Living day-to-day with the C16 is only slightly more challenging than cohabitating with a C6. At cruise, a walnut-size bypass valve effectively takes the supercharger off-line, so highway noise levels are, let's say, sporty rather than deafening. (It's interesting that, with the valve open, parasitic drag to spin the supercharger amounts to just 0.33 bhp at 60 mph.) The sports seats -- fixed Recaro shells mounted on 6-way electric bases, and lavishly upholstered -- trade rock-solid lateral support for ease of entry. And those flying buttresses will have you checking the mirrors more to work around the newly created blind spots.

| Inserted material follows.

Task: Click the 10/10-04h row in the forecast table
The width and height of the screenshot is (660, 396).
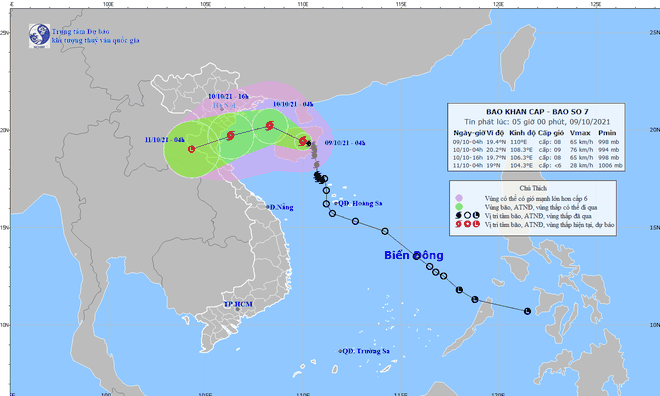Action: tap(536, 150)
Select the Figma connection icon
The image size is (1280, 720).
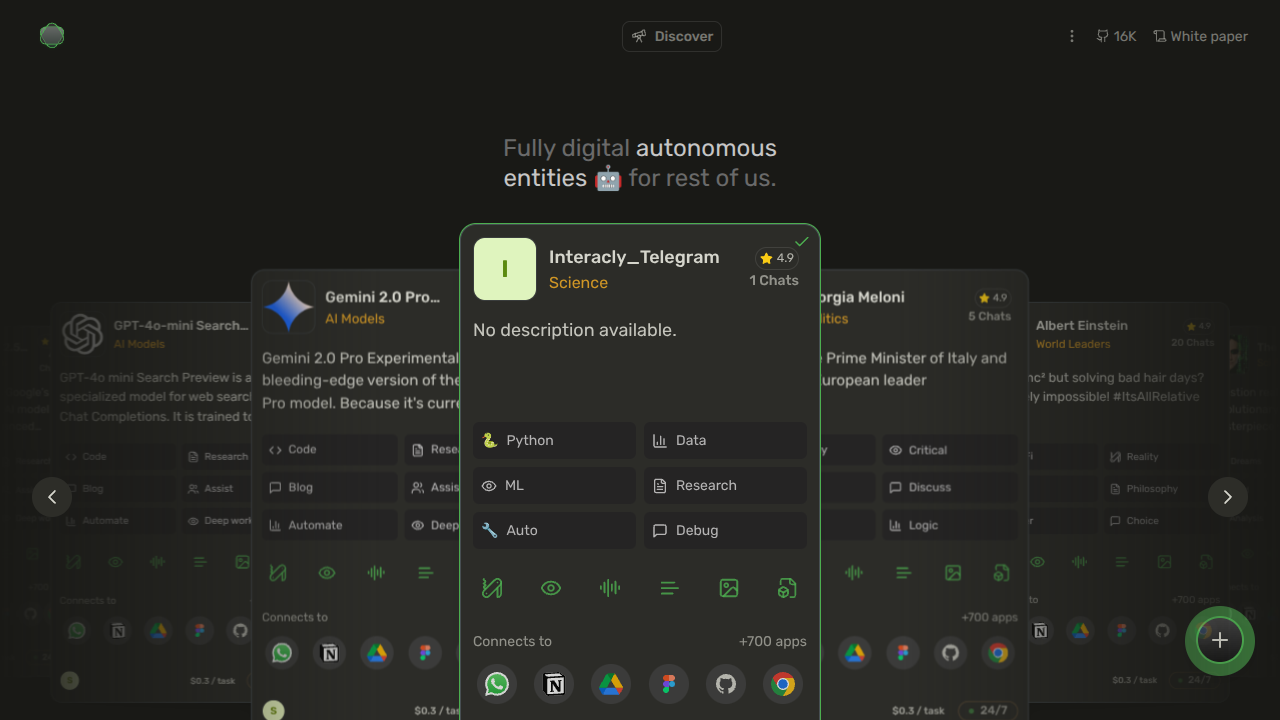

But bury your right foot, the supercharger's air-raid siren howls and the C16 rockets off into the middle of next week. Flesh-distorting amounts of thrust have a way of making you forget the nuisances. The C16 is a pricey piece, as the base version is $116,675 and our tester is just over $192,000. But we have no doubt there's a market for this highly individualized, sharp-handling, meticulously outfitted supercar, one that tops out at a claimed 206 mph in anger but will still return 28 mpg when driven gently.